- [YOUR TASK]: In the records that follow, the lines from the one containing "Epsilon Operations GmbH (118, 2559)" to the one containing "Rollrasen (107, 2262)", inclusive, are to be given again exactly.

Records contained in a dataset
=======
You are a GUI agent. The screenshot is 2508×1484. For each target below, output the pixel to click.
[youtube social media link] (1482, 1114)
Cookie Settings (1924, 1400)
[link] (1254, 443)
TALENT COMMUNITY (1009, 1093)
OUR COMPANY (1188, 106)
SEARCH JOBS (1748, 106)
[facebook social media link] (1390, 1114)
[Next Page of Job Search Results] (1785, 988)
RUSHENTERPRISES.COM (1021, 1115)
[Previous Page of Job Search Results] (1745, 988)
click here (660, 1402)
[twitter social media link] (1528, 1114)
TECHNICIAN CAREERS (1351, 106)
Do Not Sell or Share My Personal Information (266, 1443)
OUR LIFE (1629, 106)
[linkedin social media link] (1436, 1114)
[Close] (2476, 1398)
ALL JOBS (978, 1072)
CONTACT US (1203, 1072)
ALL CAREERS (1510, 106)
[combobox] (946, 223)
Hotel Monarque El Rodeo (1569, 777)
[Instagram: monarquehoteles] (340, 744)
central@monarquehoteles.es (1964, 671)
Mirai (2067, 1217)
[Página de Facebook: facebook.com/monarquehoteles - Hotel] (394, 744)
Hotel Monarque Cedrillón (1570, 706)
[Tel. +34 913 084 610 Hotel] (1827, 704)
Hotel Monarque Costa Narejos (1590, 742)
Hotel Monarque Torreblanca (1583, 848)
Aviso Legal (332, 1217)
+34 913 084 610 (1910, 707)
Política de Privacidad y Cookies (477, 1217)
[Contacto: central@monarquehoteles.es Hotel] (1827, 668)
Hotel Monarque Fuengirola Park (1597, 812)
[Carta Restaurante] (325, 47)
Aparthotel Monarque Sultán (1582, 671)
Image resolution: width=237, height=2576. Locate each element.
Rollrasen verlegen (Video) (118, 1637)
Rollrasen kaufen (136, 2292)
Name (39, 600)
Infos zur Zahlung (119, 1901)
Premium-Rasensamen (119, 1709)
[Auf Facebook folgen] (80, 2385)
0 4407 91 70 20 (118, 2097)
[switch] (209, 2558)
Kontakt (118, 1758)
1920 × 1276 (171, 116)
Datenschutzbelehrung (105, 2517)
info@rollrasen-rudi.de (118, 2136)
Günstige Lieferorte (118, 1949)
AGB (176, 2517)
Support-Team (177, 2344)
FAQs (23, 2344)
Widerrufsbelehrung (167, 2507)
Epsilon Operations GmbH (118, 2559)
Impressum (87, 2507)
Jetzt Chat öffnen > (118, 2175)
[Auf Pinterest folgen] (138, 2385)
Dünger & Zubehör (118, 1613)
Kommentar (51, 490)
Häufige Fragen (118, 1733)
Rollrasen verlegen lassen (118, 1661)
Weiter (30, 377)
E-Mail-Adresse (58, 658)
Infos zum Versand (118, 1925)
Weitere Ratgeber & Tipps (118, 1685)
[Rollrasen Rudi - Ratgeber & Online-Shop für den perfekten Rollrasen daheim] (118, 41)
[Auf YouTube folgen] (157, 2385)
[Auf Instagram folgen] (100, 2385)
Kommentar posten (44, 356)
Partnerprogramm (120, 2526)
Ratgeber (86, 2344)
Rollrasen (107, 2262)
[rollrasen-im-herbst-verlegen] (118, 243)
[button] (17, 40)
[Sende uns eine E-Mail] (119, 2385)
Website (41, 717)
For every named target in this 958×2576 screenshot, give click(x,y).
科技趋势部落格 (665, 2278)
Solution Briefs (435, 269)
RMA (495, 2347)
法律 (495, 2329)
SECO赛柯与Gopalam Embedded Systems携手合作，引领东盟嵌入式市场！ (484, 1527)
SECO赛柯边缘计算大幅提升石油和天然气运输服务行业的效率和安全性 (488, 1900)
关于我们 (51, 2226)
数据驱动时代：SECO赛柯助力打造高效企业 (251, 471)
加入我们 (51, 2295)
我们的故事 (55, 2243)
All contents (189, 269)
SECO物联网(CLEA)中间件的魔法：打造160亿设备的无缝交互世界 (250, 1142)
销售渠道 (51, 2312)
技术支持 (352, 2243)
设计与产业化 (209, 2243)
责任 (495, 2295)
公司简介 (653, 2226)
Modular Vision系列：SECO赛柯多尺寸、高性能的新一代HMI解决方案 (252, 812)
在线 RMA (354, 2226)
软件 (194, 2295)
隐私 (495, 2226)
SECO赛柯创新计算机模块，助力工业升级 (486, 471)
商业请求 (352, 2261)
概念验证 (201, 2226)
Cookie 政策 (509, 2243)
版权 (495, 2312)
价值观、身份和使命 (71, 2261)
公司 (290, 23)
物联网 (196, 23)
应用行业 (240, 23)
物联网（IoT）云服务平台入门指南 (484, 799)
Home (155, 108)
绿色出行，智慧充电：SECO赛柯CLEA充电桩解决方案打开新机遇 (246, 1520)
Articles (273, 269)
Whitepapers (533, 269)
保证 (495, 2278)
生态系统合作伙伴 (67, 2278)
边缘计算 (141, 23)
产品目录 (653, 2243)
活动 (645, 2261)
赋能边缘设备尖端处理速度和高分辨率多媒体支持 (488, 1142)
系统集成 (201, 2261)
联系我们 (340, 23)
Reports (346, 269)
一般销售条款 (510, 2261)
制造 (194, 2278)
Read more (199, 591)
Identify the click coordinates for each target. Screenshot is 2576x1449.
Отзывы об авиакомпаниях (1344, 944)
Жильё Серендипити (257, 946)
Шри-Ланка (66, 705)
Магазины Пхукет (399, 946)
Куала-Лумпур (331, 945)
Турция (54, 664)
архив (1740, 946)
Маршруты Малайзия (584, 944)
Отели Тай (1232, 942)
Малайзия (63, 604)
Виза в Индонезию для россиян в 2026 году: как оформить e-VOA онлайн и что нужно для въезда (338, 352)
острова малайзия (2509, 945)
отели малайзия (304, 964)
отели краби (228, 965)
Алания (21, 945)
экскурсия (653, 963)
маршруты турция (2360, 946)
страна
=======
- [OUTPUT BELOW]:
Epsilon Operations GmbH (118, 2559)
Impressum (87, 2507)
Jetzt Chat öffnen > (118, 2175)
[Auf Pinterest folgen] (138, 2385)
Dünger & Zubehör (118, 1613)
Kommentar (51, 490)
Häufige Fragen (118, 1733)
Rollrasen verlegen lassen (118, 1661)
Weiter (30, 377)
E-Mail-Adresse (58, 658)
Infos zum Versand (118, 1925)
Weitere Ratgeber & Tipps (118, 1685)
[Rollrasen Rudi - Ratgeber & Online-Shop für den perfekten Rollrasen daheim] (118, 41)
[Auf YouTube folgen] (157, 2385)
[Auf Instagram folgen] (100, 2385)
Kommentar posten (44, 356)
Partnerprogramm (120, 2526)
Ratgeber (86, 2344)
Rollrasen (107, 2262)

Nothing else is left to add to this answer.